Llegó al plató determinado a echar del debate a los dos candidatos que las encuestas sitúan tras él, a ningunearles, a dejarles fuera para confrontar con un único rival. Pablo Iglesias esquivó los continuos ataques de Pedro Sánchez y Albert Rivera para ventilarles con indiferencia: “Nuestro adversario es el PP”, dijo, sin estridencias. Encasilló al candidato de C’s como “escudero” de Mariano Rajoy, y mientras el socialista le recriminaba en bucle que no le hubiese apoyado en la investidura, se limitó a mostrar decepción. “Creo, señor Sánchez que se equivoca de adversario y creo que sus votantes y los nuestros querrían vernos juntos”, consideró, desde su versión más serena, sin mirar a Sánchez, y negando con la cabeza cada vez que éste le lanzaba un nuevo dardo envenenado. “El adversario es Rajoy, es Rajoy”, susurraba, casi desde el rol del profesor que ve como su alumno se equivoca ante el examen final.

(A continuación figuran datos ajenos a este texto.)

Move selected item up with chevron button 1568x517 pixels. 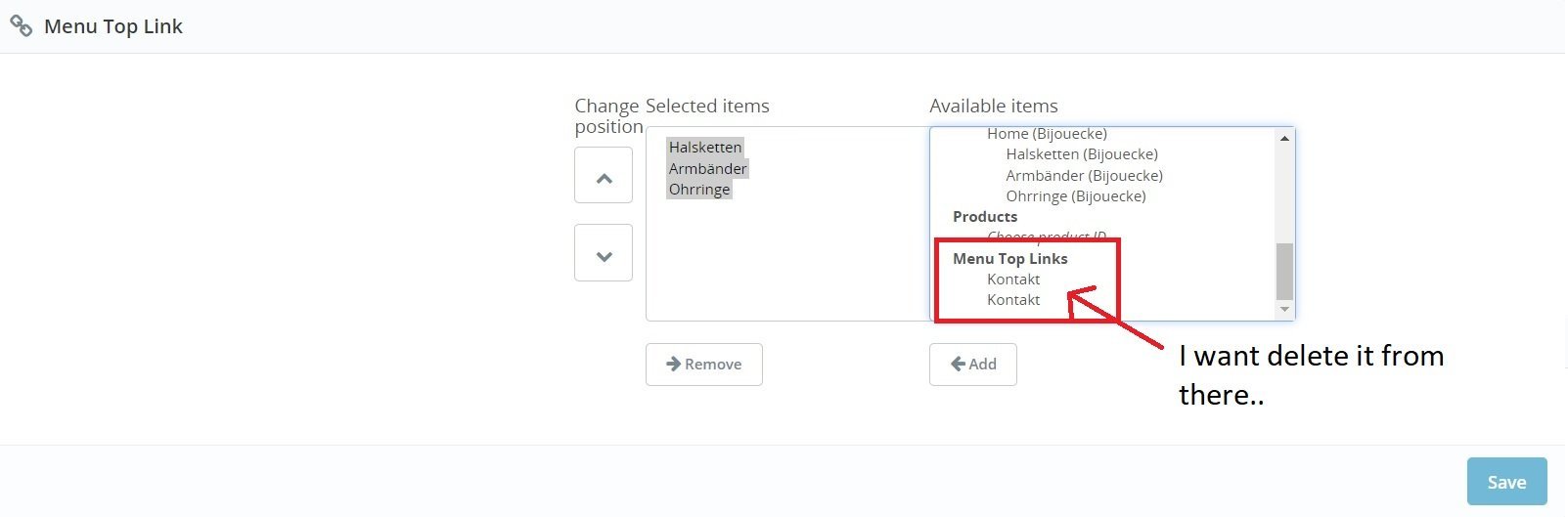(604, 176)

Iglesias planteó el debate más como ese profesor universitario al que echa de menos que como el político áspero que brotó en los meses de las negociaciones. Apoyado en una batería de informes, puso cifras a todas las críticas que lanzó contra Rajoy, diana de sus ataques. Empeñado en construir una imagen presidencial, tiró menos de épica y más de datos. Solo Rivera, que le acusó de financiación ilegal, consiguió enervarle, pero no bajó al fango. “Entiendo la desesperación pero hay cosas que no se pueden hacer", advirtió, volvió a capear el vendaval de Venezuela, y prometió pactos.

MANTENER LA CALMA

El candidato de Unidos Podemos empleó un tono menos legendario que en el debate de las elecciones de diciembre, pero logró los dos principales objetivos que su equipo había fijado en el planteamiento estratégico de una cita que consideran crucial: criticar a Rajoy desde una posición solvente apoyada en cifras y evitar a toda costa caer en la trampa del cuerpo a cuerpo.

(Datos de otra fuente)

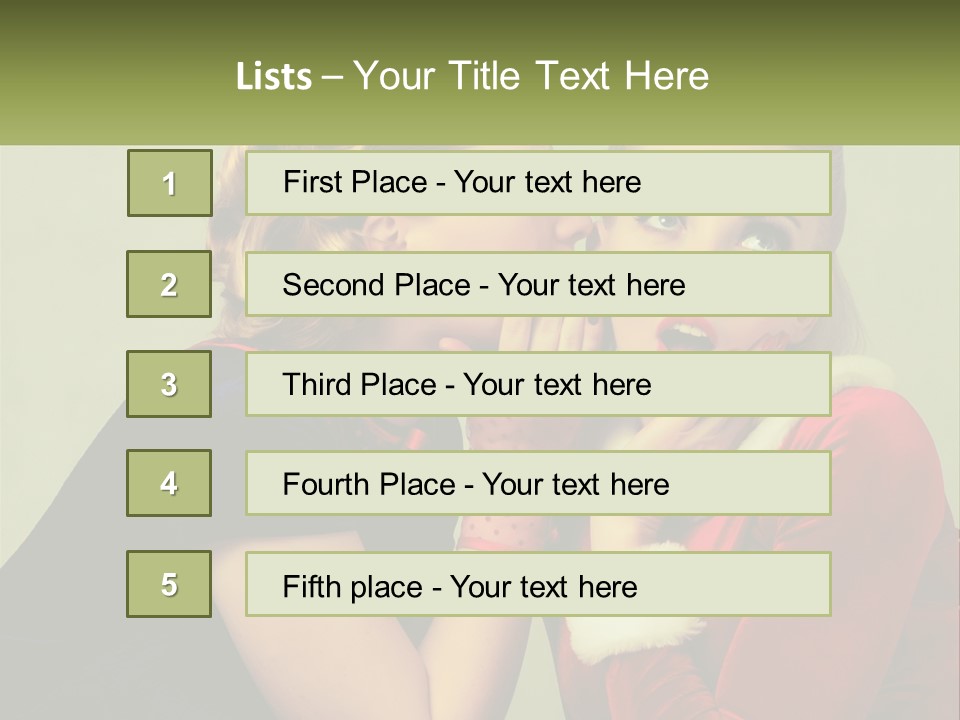The height and width of the screenshot is (720, 960).
Task: Click the words Fourth Place
Action: (x=369, y=484)
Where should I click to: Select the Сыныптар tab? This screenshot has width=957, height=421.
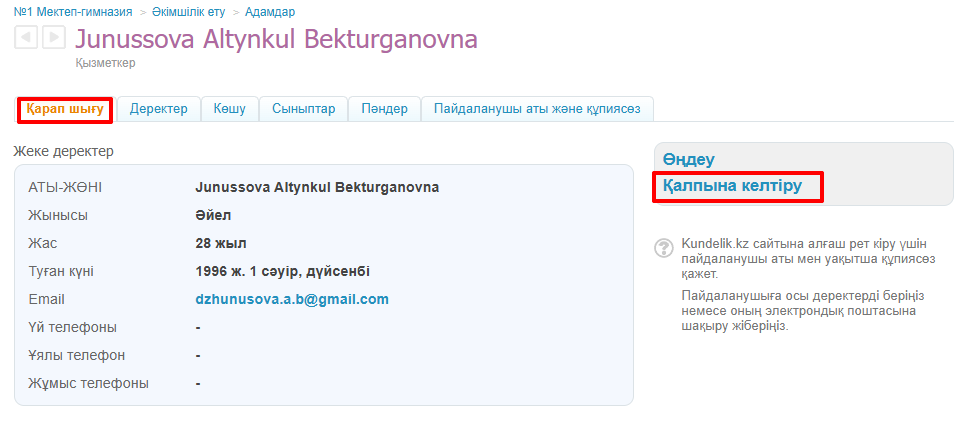point(303,109)
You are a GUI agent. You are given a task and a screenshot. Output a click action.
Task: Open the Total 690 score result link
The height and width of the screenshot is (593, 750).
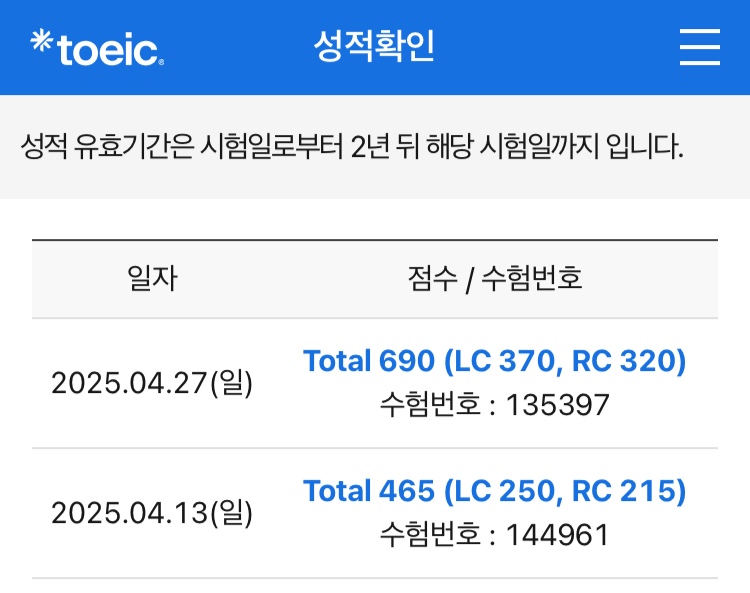[x=495, y=360]
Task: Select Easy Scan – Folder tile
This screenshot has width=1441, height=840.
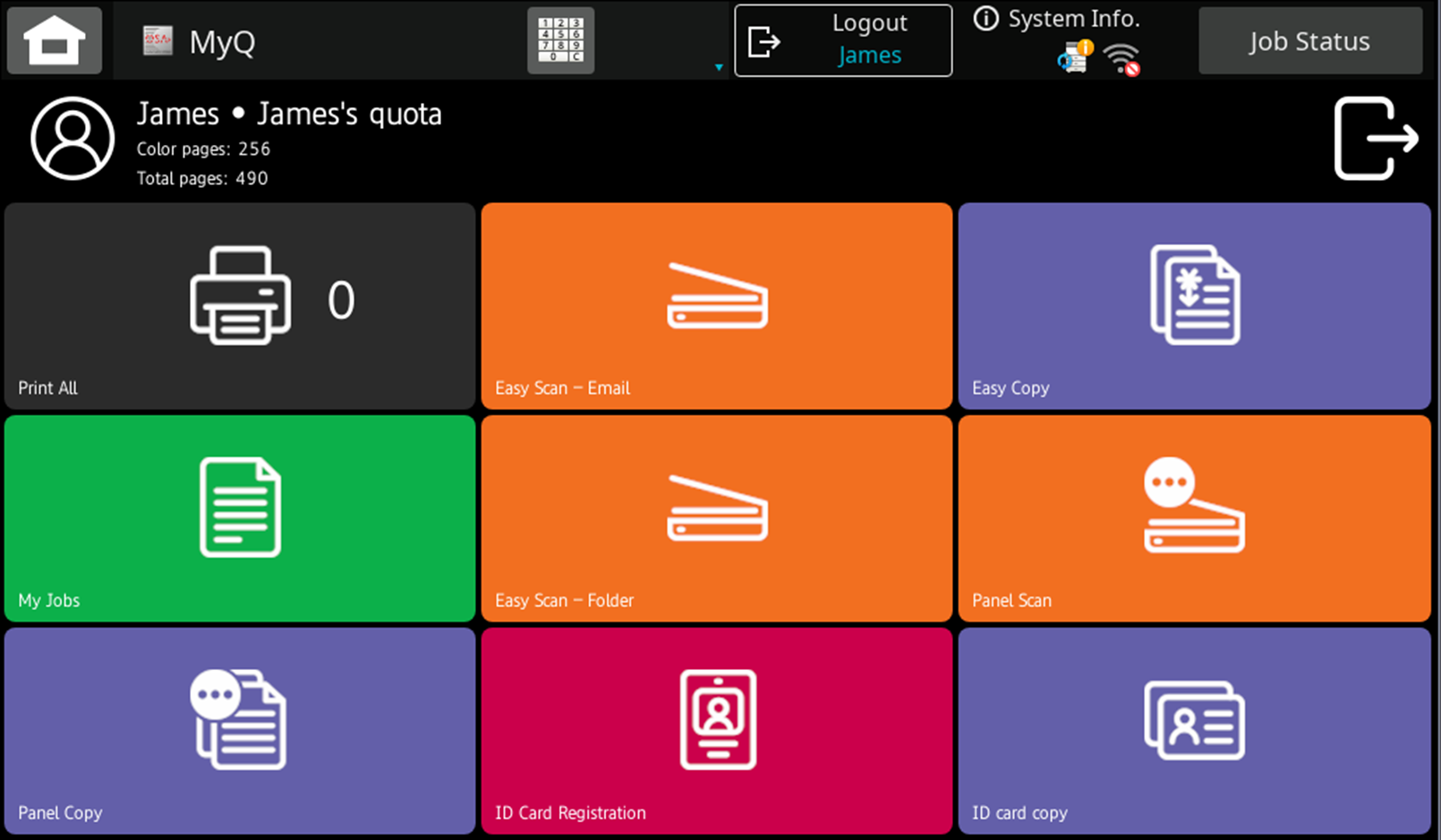Action: [717, 518]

Para ejemplificar profesionalidad, Iglesias echó mano en varias ocasiones de la gestión de Ada Colau al frente del ayuntamiento de Barcelona, y a pesar de que la alcaldesa recibió el pasado fin de semana ataques de Rajoy y de Susana Díaz, la encumbró como imagen de garantías. Para no dejarse arrastrar hacia la agresividad, el líder morado llevaba argumentos bien ensayados que repitió como resortes y que actuaron como dique de contención a una rudeza que hubiese sido nefasta para reivindicarse como el adalid de la socialdemocracia del siglo XXI.

Contenido, se guardó una escasa pincelada de emotividad para el final en un mensaje breve, casi telegráfico. Contó que los únicos que tienen miedo son los corruptos y señaló que los ciudadanos han perdido tanto durante la crisis que también han perdido el temor al cambio.